Drake’s first wife, Mary Newman, had died just 12 years after they married. Then, in 1585, he married again, to Elizabeth Sydenham, who was 20 years younger than him and a wealthy heiress. With their combined fortune, they lived in Buckland Abbey, Devon. It is believed that when the drum in the house – ‘Drake’s Drum’ – is heard, England is under threat. The Abbey is now a museum owned by the National Trust.

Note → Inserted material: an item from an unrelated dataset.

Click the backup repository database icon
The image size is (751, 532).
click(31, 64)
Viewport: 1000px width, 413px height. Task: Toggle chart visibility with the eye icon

Drake was involved in the destruction of a Spanish fleet at Cadiz in 1587, in what became known as ‘singeing Philip of Spain’s beard’. The attacked fleet was to be part of the Armada, and this action delayed it for a year. Drake was given the position of Vice Admiral to Lord Howard of Effingham in 1588, to fight the Armada. Broadside positioning, devised by Drake, was a success. He ordered the British ships to sail in a line further away from the Spanish ships than would normally be advised. They would then shoot from this position, which proved very effective in defeating the Spanish.
It was Drake’s voyage in 1596 that was to be his last. His attempts to attack Spanish vessels in San Juan, Puerto Rico were failing and he then contracted ‘the bloody flux’, today known as dysentery. It was this that killed him on January 28th, on board the Defiance. His body, dressed in armour in accordance with his request, was encased in a lead coffin and lowered into the sea near Panama, a fitting end for a man famous for his naval voyages. The coffin has never been found.